阅读文段 ::
--- --- ---

文章目录
1.用信号量集解决哲学家就餐问题
- 信号量的个数不再是一个
如果5个哲学家同时处于饥饿的状态,同时拿起左边的叉子,想拿起右边的叉子,但是拿不起来右边的叉子,会导致死锁的发生。
避免该死锁问题:两个叉子都满足的情况下,哲学家才能拿起叉子进行用餐,要么拿到2把叉子,要么都不拿,这是原子操作
- eg:NetworkProgramming-master (1)\NetworkProgramming-master\P30sem03.c
//
// Created by wangji on 19-8-13.
//
// p30 system v信号量(二)
#include <unistd.h>
#include <sys/types.h>
#include <sys/ipc.h>
#include <sys/msg.h>
#include <sys/sem.h>
#include <stdlib.h>
#include <stdio.h>
#include <errno.h>
#include <wait.h>
#define ERR_EXIT(m) \
do \
{ \
perror(m); \
exit(EXIT_FAILURE); \
} while (0);
union semun {
int val; /* Value for SETVAL */
struct semid_ds *buf; /* Buffer for IPC_STAT, IPC_SET */
unsigned short *array; /* Array for GETALL, SETALL */
struct seminfo *__buf; /* Buffer for IPC_INFO
(Linux-specific) */
};
int semid;
//睡眠的时间为1-5s
#define DELAY (rand() % 5 + 1 )
//模拟死锁
int wait_1fork(int no)
{
struct sembuf sb={no, -1 ,0};
int ret;
ret=semop(semid, &sb, 1);
if (ret == -1)
ERR_EXIT("semop");
return ret;
}
void get2fork(int pid)
{
unsigned short int left = pid;//左边的刀叉编号=哲学家的id编号
unsigned short int right = (pid + 1) % 5;//右边的刀叉编号=哲学家id编号+1,以此,得出来的经验
struct sembuf sembuf[2] = {{left, -1, 0}, {right, -1, 0}};//刀叉的编号就是信号的序号
int ret = semop(semid, sembuf, 2);//对信号集中的2个信号量进行操作,要么同时得到2个叉子,要么都得不到,就处于等待状态,等待别的哲学家归还叉子
if (ret == -1)

--- --- ---

所提供信息 ::
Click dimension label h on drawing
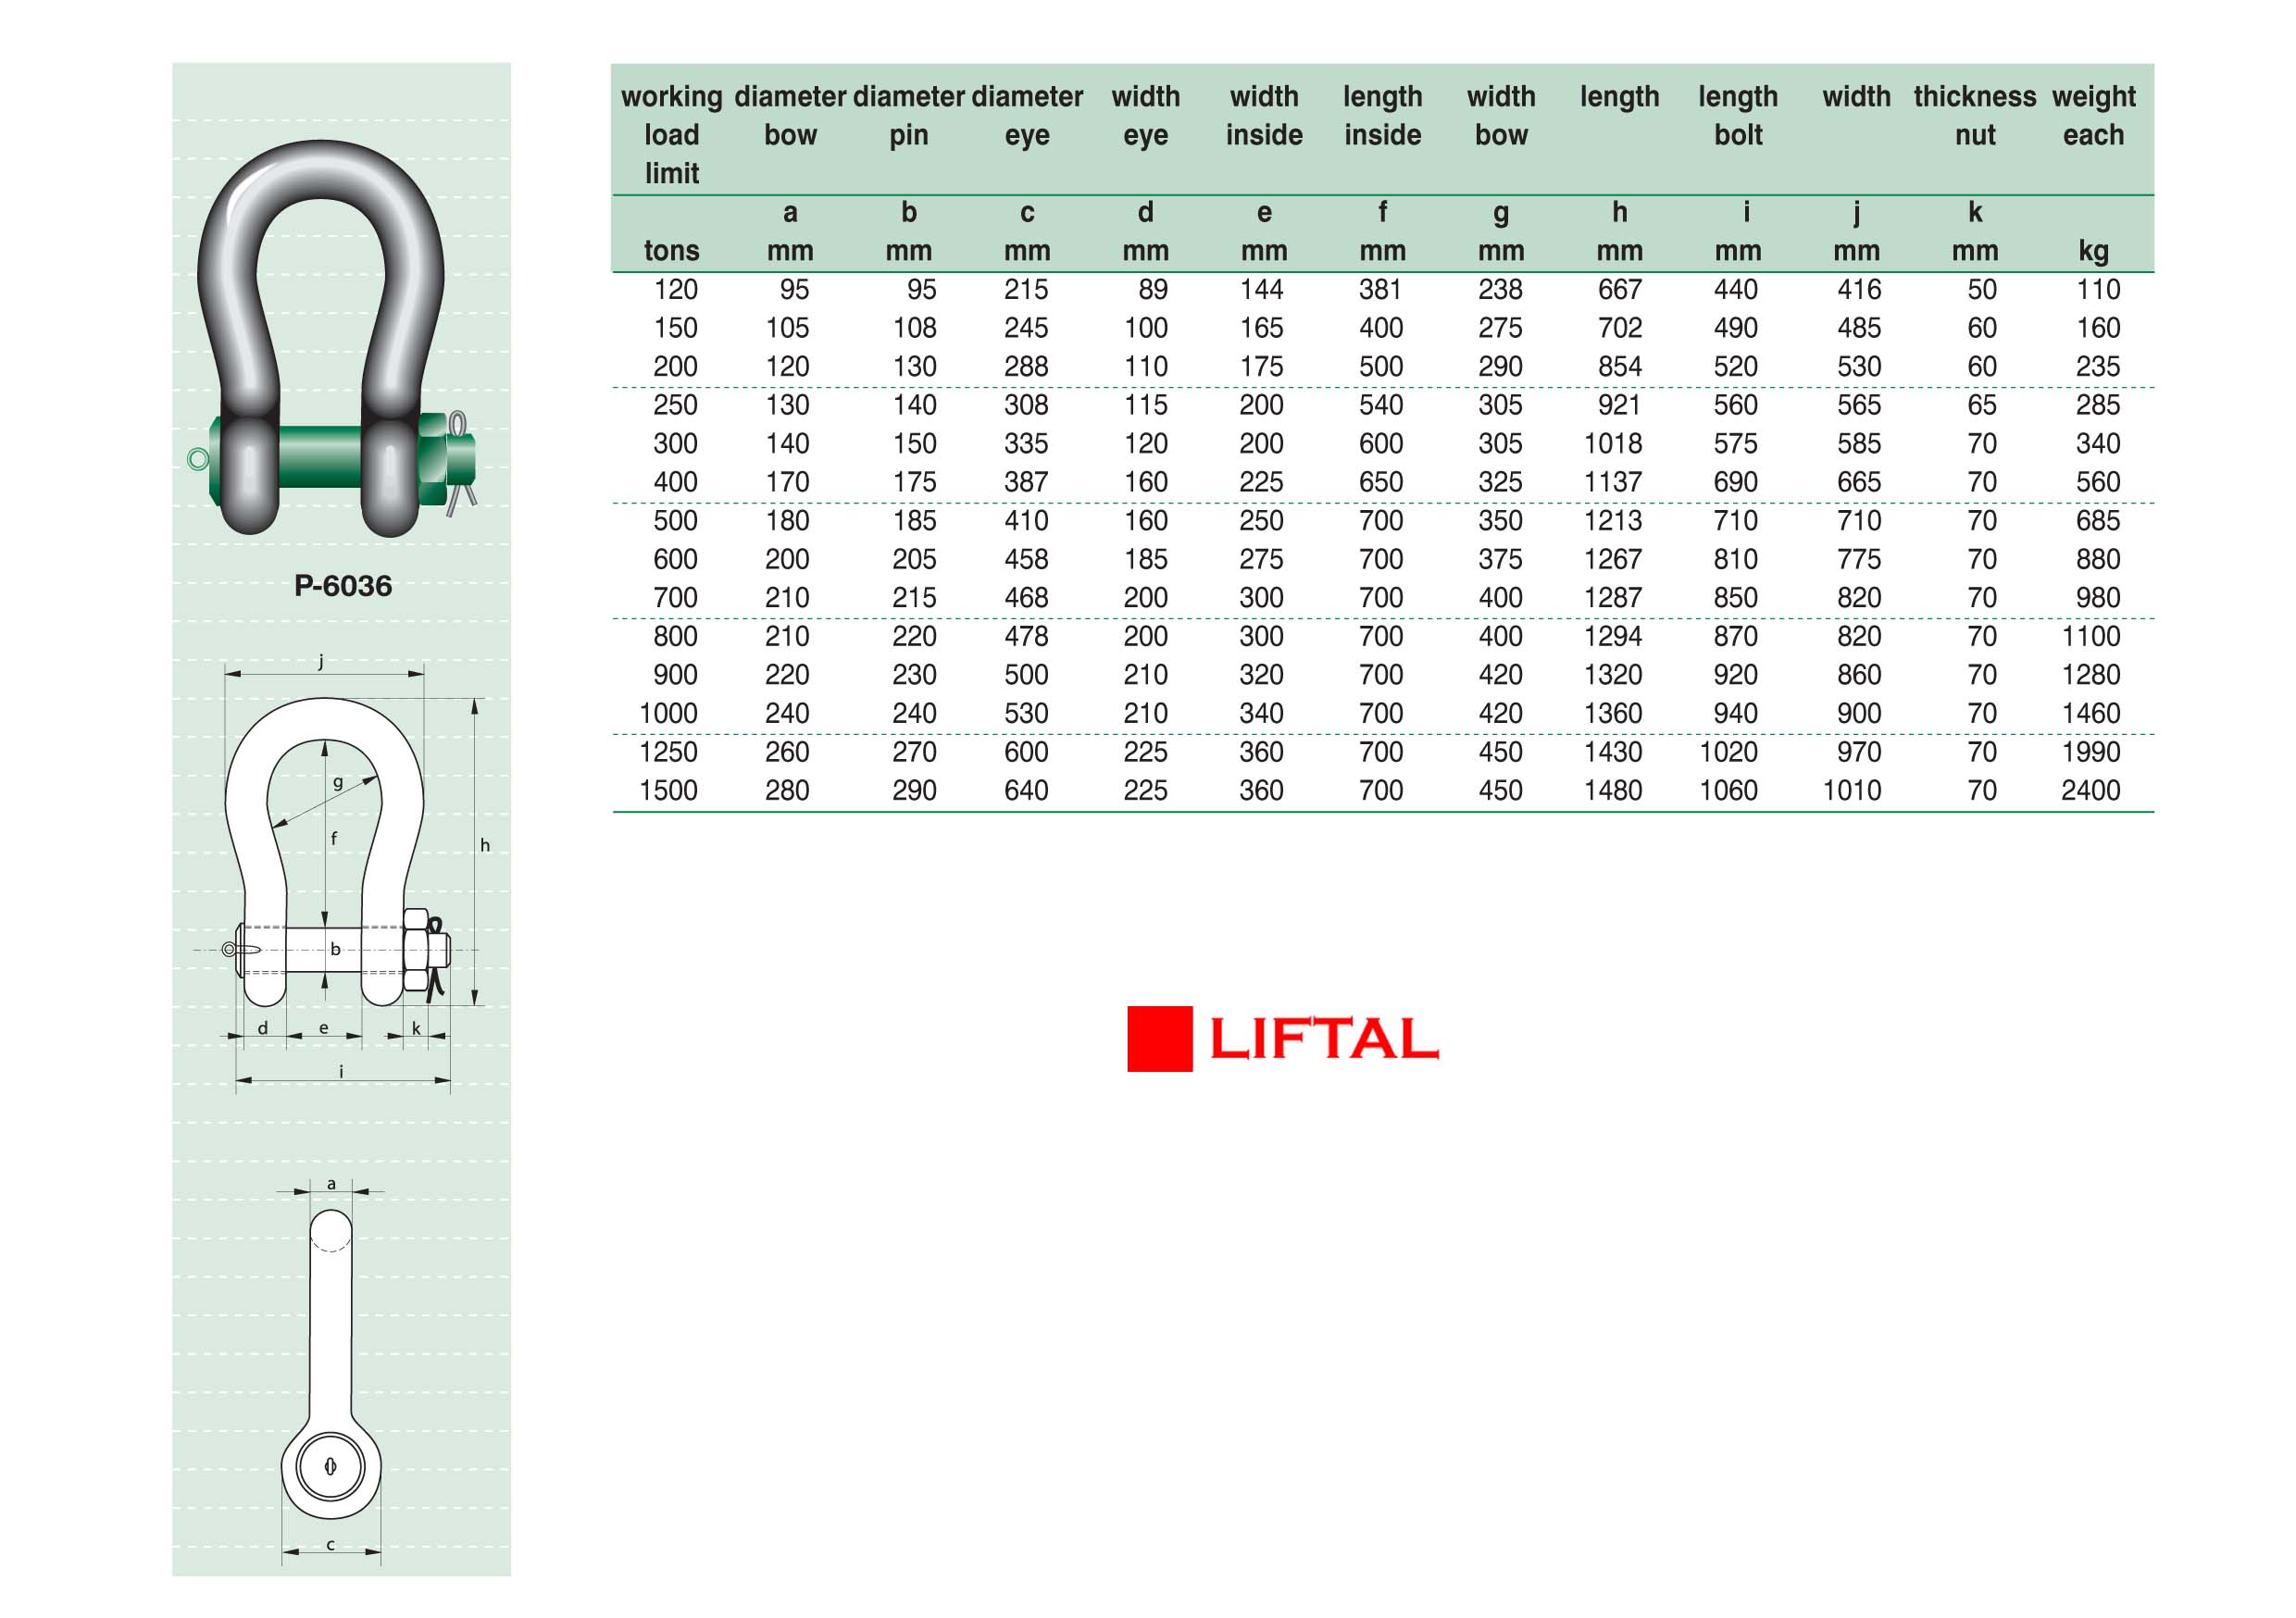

--- --- ---

问题 ::
a - 请照原样抄录阅读文段中从“避免该死锁问题:两个叉子都满”到“p30 system v信号量(二)”的内容，首尾两处都包括在内。
b - 按阅读文段的说法，为避免死锁，哲学家在什么情况下才能拿起叉子用餐？
上面的材料在此用不到。

回答 ::
a -
避免该死锁问题:两个叉子都满足的情况下,哲学家才能拿起叉子进行用餐,要么拿到2把叉子,要么都不拿,这是原子操作
- eg:NetworkProgramming-master (1)\NetworkProgramming-master\P30sem03.c
//
// Created by wangji on 19-8-13.
//
// p30 system v信号量(二)

b - 只有两个叉子都满足时才能拿起叉子用餐，要么拿到2把叉子，要么都不拿。